I pensieri negativi funzionano grosso modo nella stessa maniera. Se continui a ripetere dei pensieri negativi, condizioni la tua mente al punto che questa si aspetta, o addirittura desidera, continuare a ricevere input negativi. I tuoi neuroni impareranno persino a predire il riverificarsi di stimoli negativi. Di fatto diventerai un magnete che attira negatività.

La trappola del pensiero negativo

Questa è senz'altro una situazione non semplice da gestire, perché è una condizione che si auto-alimenta, come ben sanno coloro che non riescono a liberarsi dalla spirale dei pensieri negativi: le tue esperienze negative alimentano le tue aspettative negative, che a loro volta attrarranno nuove esperienze negative.
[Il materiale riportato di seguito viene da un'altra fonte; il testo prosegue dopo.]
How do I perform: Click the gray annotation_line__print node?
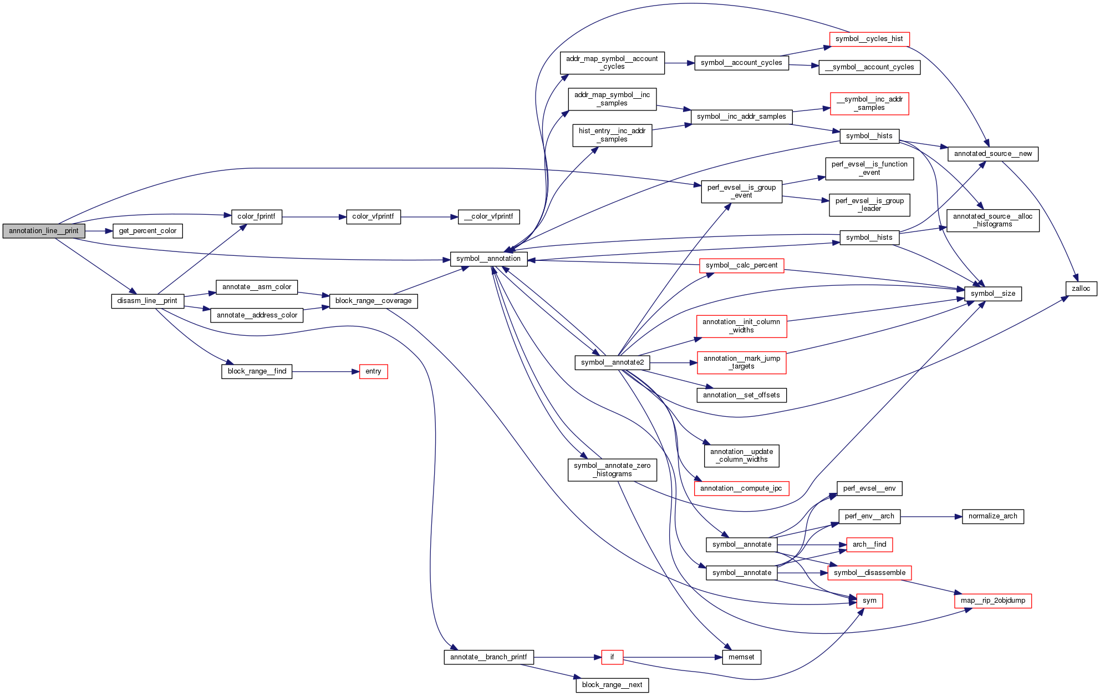tap(44, 231)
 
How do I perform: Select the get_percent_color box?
tap(147, 231)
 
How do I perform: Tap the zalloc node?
tap(1081, 289)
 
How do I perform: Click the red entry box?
tap(373, 371)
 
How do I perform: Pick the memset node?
tap(741, 657)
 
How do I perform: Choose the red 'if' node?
tap(612, 657)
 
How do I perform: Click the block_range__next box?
tap(612, 685)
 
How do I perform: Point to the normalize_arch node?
tap(992, 516)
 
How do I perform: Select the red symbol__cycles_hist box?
tap(869, 39)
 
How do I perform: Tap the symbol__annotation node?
tap(488, 259)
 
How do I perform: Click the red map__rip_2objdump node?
tap(992, 601)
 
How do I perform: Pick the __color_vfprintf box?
tap(488, 216)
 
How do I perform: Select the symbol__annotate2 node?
tap(612, 362)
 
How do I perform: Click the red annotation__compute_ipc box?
tap(741, 488)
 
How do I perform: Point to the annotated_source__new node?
tap(992, 154)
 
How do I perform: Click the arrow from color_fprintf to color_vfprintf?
tap(314, 217)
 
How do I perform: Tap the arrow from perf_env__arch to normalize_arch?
tap(931, 516)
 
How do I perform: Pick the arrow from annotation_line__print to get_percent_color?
tap(99, 231)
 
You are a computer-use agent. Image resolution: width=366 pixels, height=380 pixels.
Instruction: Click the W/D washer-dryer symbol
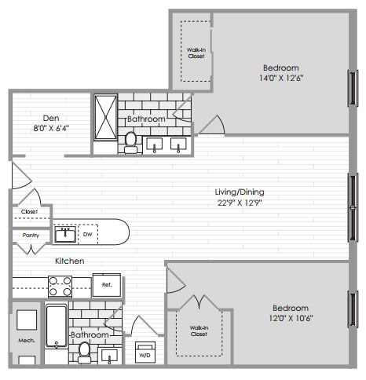pos(145,353)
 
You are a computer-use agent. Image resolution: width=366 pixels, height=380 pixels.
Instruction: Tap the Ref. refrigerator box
pos(107,285)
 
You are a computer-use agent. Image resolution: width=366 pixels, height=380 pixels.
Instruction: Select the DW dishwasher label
pos(87,234)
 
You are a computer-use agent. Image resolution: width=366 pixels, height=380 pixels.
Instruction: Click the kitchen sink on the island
pos(65,234)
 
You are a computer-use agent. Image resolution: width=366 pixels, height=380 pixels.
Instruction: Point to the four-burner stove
pos(60,287)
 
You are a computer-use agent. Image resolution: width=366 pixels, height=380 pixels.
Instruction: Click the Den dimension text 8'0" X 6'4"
pos(51,129)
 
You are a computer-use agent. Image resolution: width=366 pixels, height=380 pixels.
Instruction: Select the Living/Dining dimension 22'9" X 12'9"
pos(240,203)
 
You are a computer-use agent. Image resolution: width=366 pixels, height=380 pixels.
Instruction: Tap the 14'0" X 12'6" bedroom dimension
pos(281,78)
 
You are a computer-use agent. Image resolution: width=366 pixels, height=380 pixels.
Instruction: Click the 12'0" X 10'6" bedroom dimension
pos(291,318)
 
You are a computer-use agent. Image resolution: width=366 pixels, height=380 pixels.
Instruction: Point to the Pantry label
pos(31,236)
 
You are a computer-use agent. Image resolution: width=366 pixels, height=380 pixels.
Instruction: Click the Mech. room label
pos(27,341)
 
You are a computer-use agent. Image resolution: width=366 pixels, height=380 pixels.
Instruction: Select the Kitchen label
pos(70,261)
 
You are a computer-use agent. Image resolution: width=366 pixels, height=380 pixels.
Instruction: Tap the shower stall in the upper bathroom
pos(106,117)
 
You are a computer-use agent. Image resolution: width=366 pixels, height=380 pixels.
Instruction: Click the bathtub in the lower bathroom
pos(57,325)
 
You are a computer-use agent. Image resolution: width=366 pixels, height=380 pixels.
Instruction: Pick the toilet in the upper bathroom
pos(130,143)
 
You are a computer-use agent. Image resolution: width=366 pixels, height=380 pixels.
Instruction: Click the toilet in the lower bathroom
pos(84,353)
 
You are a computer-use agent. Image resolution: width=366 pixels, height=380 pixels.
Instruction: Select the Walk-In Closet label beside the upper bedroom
pos(196,53)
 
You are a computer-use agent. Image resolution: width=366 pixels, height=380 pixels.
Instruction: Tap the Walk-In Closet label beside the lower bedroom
pos(199,331)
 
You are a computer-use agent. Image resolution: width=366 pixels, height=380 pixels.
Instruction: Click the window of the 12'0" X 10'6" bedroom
pos(353,309)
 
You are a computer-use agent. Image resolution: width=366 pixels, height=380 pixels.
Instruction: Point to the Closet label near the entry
pos(29,211)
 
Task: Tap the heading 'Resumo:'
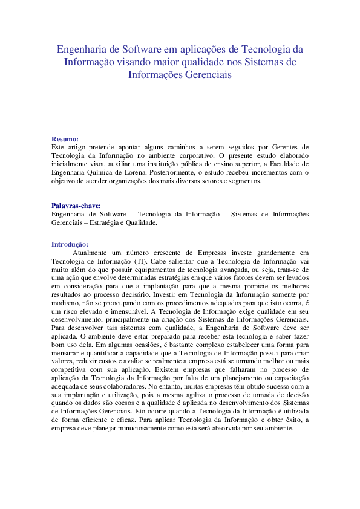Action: coord(65,138)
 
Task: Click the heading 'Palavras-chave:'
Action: coord(76,205)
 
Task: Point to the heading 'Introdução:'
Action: coord(70,244)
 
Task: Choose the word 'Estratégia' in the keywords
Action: coord(110,222)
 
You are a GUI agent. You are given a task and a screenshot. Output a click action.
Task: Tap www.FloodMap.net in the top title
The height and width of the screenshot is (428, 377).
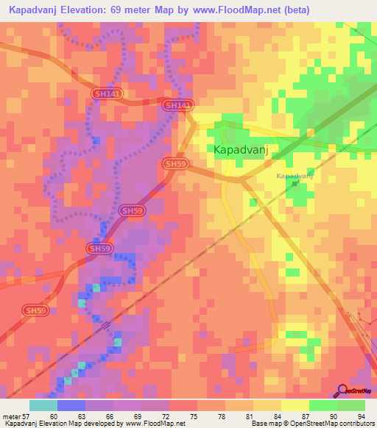239,10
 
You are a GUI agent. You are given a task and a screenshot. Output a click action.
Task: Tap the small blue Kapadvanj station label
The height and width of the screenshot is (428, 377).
295,176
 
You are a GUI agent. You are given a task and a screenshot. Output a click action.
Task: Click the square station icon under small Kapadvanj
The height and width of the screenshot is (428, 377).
295,185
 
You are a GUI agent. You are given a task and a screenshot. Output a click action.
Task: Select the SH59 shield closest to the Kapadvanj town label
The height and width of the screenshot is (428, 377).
175,164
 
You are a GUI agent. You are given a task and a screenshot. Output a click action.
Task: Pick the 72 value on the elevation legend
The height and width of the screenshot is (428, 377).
173,416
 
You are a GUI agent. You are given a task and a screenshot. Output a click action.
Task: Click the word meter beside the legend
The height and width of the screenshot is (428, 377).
12,416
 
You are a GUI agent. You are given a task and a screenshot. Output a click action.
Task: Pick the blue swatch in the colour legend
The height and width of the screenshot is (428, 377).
71,405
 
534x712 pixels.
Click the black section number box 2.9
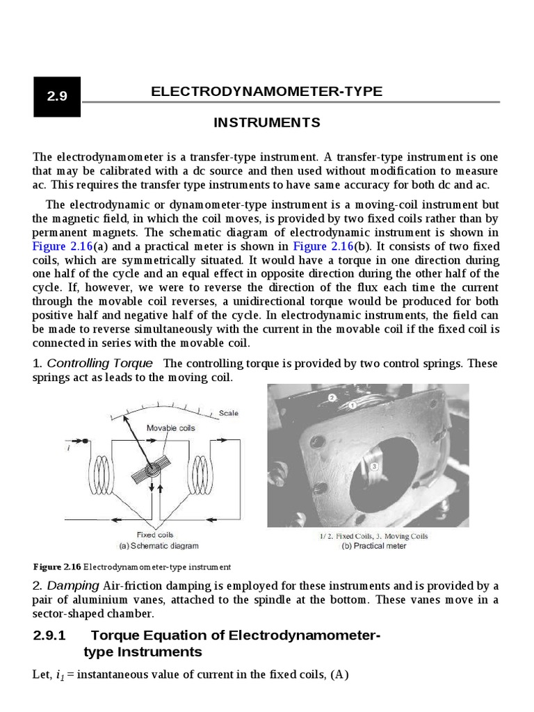(x=57, y=97)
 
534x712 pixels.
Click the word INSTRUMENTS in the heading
(x=266, y=123)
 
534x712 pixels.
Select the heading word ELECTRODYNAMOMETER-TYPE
(x=266, y=92)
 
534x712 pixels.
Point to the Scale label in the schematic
(x=228, y=413)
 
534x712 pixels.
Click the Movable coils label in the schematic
(x=170, y=428)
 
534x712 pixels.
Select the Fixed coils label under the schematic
(x=155, y=535)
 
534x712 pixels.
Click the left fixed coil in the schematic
(x=96, y=473)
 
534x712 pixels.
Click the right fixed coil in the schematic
(x=202, y=473)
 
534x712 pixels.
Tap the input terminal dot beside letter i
(x=85, y=442)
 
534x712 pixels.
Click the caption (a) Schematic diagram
(x=159, y=546)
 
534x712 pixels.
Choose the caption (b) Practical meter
(x=374, y=546)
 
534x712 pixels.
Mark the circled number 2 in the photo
(x=332, y=397)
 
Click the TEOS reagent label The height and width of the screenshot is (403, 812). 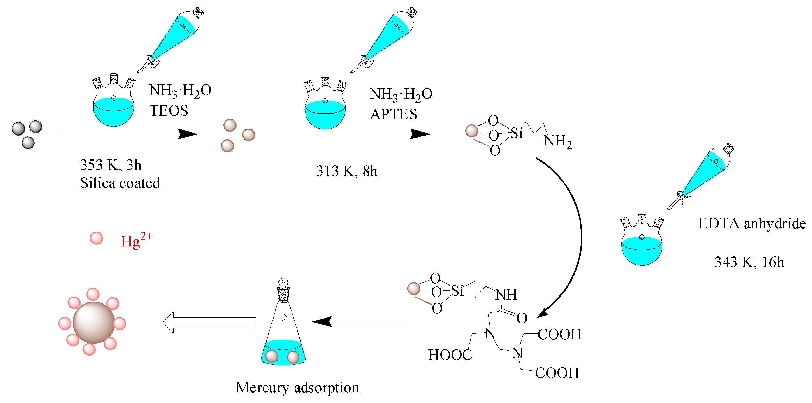pyautogui.click(x=169, y=111)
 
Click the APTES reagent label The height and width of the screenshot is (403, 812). pyautogui.click(x=393, y=114)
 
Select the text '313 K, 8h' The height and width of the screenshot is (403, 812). pyautogui.click(x=346, y=171)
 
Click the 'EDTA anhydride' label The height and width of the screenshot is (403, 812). pyautogui.click(x=752, y=224)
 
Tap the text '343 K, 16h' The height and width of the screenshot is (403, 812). pyautogui.click(x=749, y=262)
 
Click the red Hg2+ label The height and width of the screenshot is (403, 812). pyautogui.click(x=136, y=241)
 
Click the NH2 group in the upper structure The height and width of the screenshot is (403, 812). pyautogui.click(x=557, y=141)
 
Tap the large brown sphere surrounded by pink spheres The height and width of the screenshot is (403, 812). pyautogui.click(x=94, y=322)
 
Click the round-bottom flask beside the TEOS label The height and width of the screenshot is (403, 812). pyautogui.click(x=114, y=104)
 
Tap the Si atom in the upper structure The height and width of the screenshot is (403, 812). pyautogui.click(x=516, y=133)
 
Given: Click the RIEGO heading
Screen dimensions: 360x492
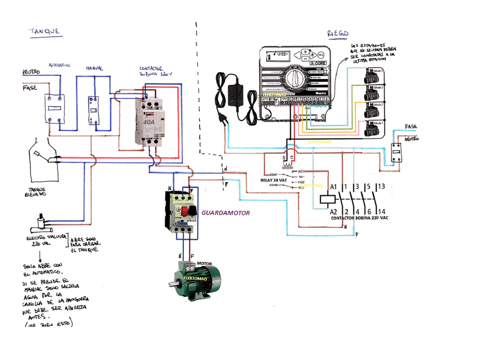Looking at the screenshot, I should tap(338, 33).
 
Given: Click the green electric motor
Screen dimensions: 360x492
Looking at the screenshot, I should tap(198, 280).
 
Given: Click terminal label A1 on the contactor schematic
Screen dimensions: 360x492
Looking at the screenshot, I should tap(333, 186).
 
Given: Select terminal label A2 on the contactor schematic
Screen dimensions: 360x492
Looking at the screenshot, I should tap(333, 211).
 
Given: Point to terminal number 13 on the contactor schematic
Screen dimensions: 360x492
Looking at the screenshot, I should tap(381, 186).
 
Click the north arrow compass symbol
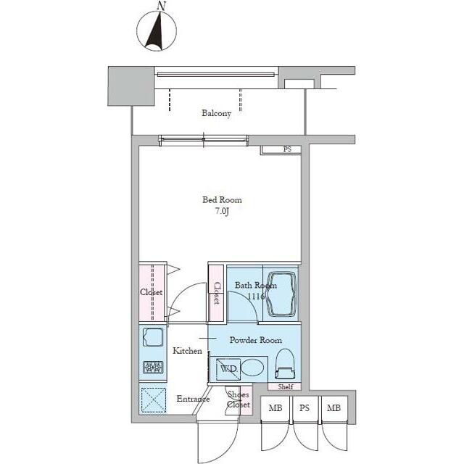click(x=157, y=31)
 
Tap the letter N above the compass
click(x=161, y=6)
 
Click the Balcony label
click(x=216, y=113)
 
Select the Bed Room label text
click(x=222, y=200)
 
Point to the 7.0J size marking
click(x=223, y=211)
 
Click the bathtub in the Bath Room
click(x=281, y=294)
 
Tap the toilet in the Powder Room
click(x=285, y=364)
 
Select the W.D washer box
click(x=228, y=369)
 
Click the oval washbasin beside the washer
click(x=252, y=368)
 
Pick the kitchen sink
click(x=153, y=337)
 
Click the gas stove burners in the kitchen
click(x=153, y=368)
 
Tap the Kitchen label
click(x=187, y=351)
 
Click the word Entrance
click(x=193, y=399)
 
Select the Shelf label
click(x=285, y=386)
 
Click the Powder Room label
click(x=256, y=340)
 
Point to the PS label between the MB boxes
click(x=304, y=408)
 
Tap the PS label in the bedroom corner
click(x=287, y=149)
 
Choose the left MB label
click(x=276, y=408)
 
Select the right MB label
click(x=334, y=408)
Sfortunatamente, gran parte delle persone che entrano in questo circolo vizioso ve ne rimangono intrappolati per tutto il corso della propria vita. Per quanto si sforzino di lottare contro la propria negatività, continuano inconsciamente a identificarsi con essa. Di fatto, se ti colpevolizzi per il fatto di essere troppo negativo, non stai spezzando questo legame, lo stai al contrario rendendo più saldo.

La chiave per superare questa situazione ritengo risieda nell'elevare il proprio livello di consapevolezza e, invece di opporre resistenza alla propria negatività, riconoscerla e accettarne la presenza.

Superare la negatività

Quando assumi consapevolezza che dei pensieri negativi stanno attraversando la tua mente, non respingerli, ma lascia che fluiscano in modo naturale. Consenti ai pensieri negativi di manifestarsi ma no n ti identificare con essi, perché tu non sei questi pensieri. Inizia ad interagire con i tuoi pensieri negativi come se fossi un semplice spettatore, un osservatore, un testimone.

Si dice spesso che la mente umana sia come una scimmia iperattiva. Più combatti con la scimmia, più questa diventa iperattiva. Per. Cui prova semplicemente a rilassarti e ad osservare la scimmia fin quando questa si sarà stancata di essere su di giri.

La negatività non deve essere una condizione permanente nel corso della tua esistenza. Hai sempre la possibilità di scegliere diversamente. Hai sempre la possibilità di innalzare il tuo livello di consapevolezza e iniziare ad accettare e ad abbracciare la piena responsabilità della tua vita. 

Totale responsabilità

La vera soluzione alla negatività, al lamentarsi e all'auto-commiserazione è l'assunzione di responsabilità.

Se sei infelice, triste e depresso, la responsabilità è tua. Se c'è un problema che ti preoccupa, tu sei responsabile per la sua soluzione. Se vuoi raggiungere un obiettivo, tu ne sei il solo responsabile. Se non ti piace la tua condizione attuale, tu sei l'unico responsabile per operare un cambiamento.

Lamentarsi significa negare la propria responsabilità. E colpevolizzare se stessi o chiunque altro è semplicemente un altro modo per evitare l'assunzione di responsabilità.

Quando ti ritrovi a lamentarti, fermati per un momento e domandati se vuoi davvero continuare a negare la tua responsabilità o se invece sei pronto ad assumertene. Forse sei pronto, o forse no, ma cerca di fare il tuo meglio per prendere questa decisione in modo consapevole.

Preferisci essere compatito per i tuoi lamenti o rispettato perché ti fai carico di ciò che ti accade?